Souren Melikian adds some further details to the Chinese Ceramics and Works of Art sales, solving the mystery of the runaway bidding on some of the lots in the Asia week sales. New buyers are piling into the Chinese market from the Mainland pursuing works with Imperial connections and important provenance like that of Arthur Sackler, even if the best of Sackler’s collections are long since in museums. Of course, in Melikian’s universe the new collectors are all dupes with more money than sense even when they’re being advised by first-tier dealers:N
So keen are the new buyers that they miss no sale, however humble. On Sept. 14, at the very moment when the Sackler objects were coming up at Christie’s, Doyle, the neighborhood auction house on the Upper East Side of Manhattan, was holding its own modest sale of Chinese art. To the bewilderment of the dealers I spoke to, a white vase with molded patterns from the Jiajing period (1796-1820), expected to be knocked down between $30,000 and 50,000, ascended to $590,000 plus the sale charge. The winner was the Hong Kong dealer Bryan Chow, who only made rare appearances in New York until this year. At that price, he cannot have been buying for stock, but only for a new collector not bothered by the late period shunned by traditional connoisseurs, who regard it as repetitive and decadent.

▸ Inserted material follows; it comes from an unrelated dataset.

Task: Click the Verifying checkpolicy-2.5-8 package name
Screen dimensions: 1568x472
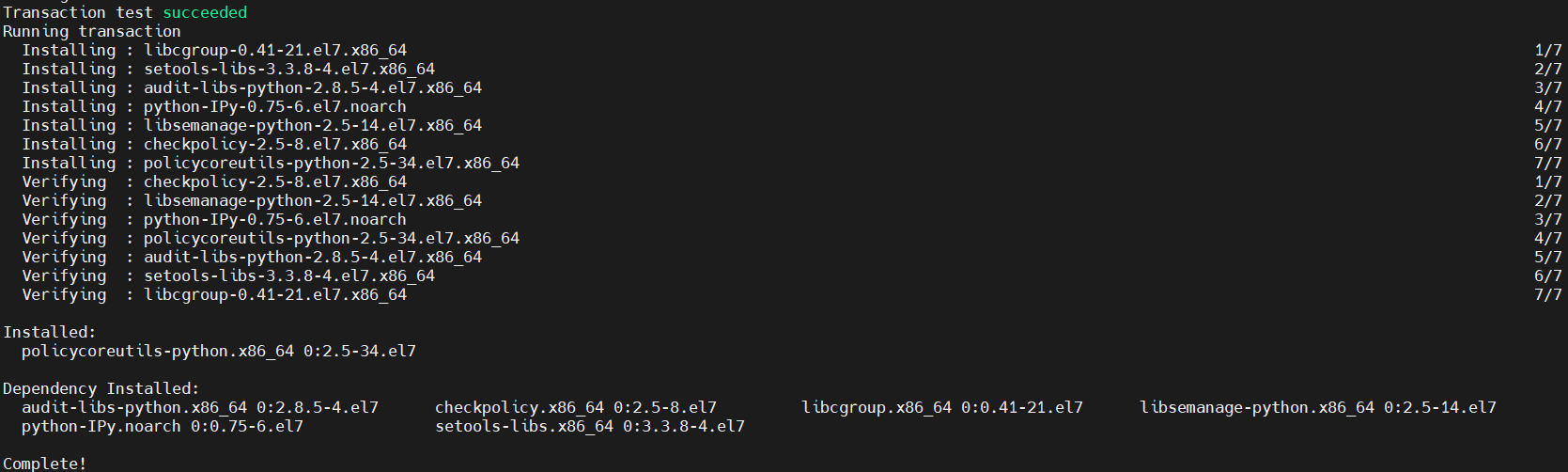Action: coord(274,181)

Even more intriguingly, a blue and white vase with the Qianlong reign mark (1735-96), deemed by Doyle to be worth $2,000-$3,000, realized $550,000. True, Doyle’s expert questioned the validity of the reign mark and cataloged the vase as a 19th-century work. Experienced dealers, on the other hand, did not share these doubts. Giuseppe Eskenazi of London, the world leader in Chinese art, says that the blue and white vase is perfectly genuine, if not of special merit. It might, perhaps, have justified a $30,000 to $40,000 estimate. Intriguingly, the winner of the bidding match was William Chak, a renowned Hong Kong dealer who is highly knowledgeable about 18th-century porcelain, which he personally collects. Mr. Chak was presumably acting as an agent for a client determined to have his way, regardless of cost.